« Les Français ne veulent plus travailler » : généalogie d’un soupçon qui a quarante ans
Les Français ne travaillent pas assez. La valeur travail recule… Ces lieux communs qui tournent en boucle dans le débat public à gauche – pour s’en féliciter- comme à droite – pour le déplorer – alors même que les faits prouvent le contraire avec une étonnante régularité. Et si cette idée reçue développée dans les années 80 était la première fake news qui empêche de poser la question du travail de manière vraiment pertinente ?
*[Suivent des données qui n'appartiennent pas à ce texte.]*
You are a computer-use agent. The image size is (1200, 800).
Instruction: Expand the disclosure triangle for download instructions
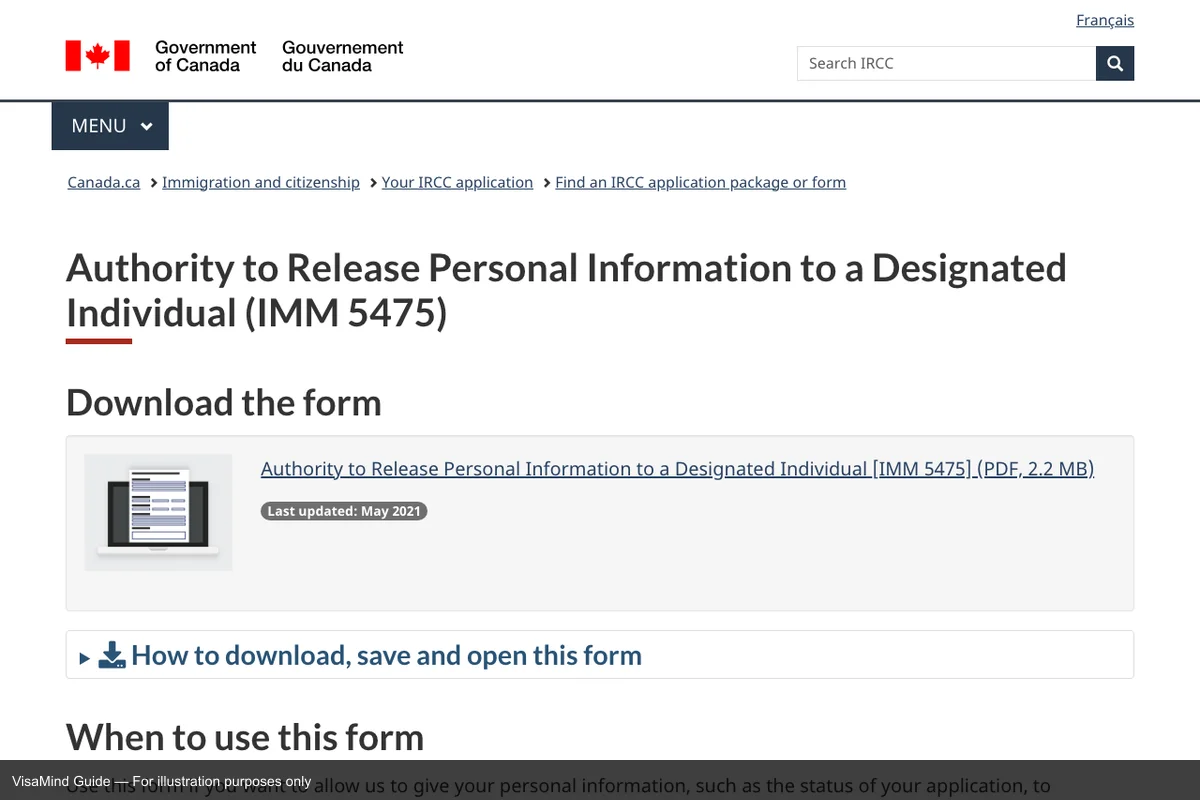85,658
Grande démission, quiet quitting, paresse supposée des nouvelles générations, crise du sens… les Français se seraient désengagés du travail. Le diagnostic a pourtant quarante ans. Il est né au début des années 1980, dans le moment néolibéral inauguré par Ronald Reagan et Margaret Thatcher, et n’a jamais désarmé depuis. Les enquêtes longues qui mesurent ce que les Français disent du travail le contredisent avec la même constance. Apparamment en vain.
Au tournant des années 1980, deux discours sur la « crise du travail » émergent simultanément, dans des registres opposés. D’un côté, une critique intellectuelle annonce la fin de la société du travail. André Gorz publie Adieux au prolétariat en 1980, Roger Sue Vers une société du temps libre ? en 1982, Gilles Lipovetsky L’ère du vide en 1983. La séquence se prolongera quinze ans plus tard avec Jeremy Rifkin (La fin du travail, 1996). Le travail-valeur s’effacerait derrière l’individualisme contemporain : la critique vient de la gauche intellectuelle, elle accompagne la sortie du fordisme.
De l’autre s’installe un discours patronal et managérial, dans le sillage immédiat de l’élection de Margaret Thatcher (1979) et de Ronald Reagan (1981) : les salariés occidentaux ne travailleraient pas assez, leur productivité décrocherait face aux concurrents asiatiques, les rigidités du droit du travail nous tueraient. Ezra Vogel publie Japan as Number One en 1979 ; William Ouchi Theory Z en 1981 ; Tom Peters et Robert Waterman In Search of Excellence en 1982. Le Japon devient le miroir où l’Occident se regarde et se découvre déficitaire.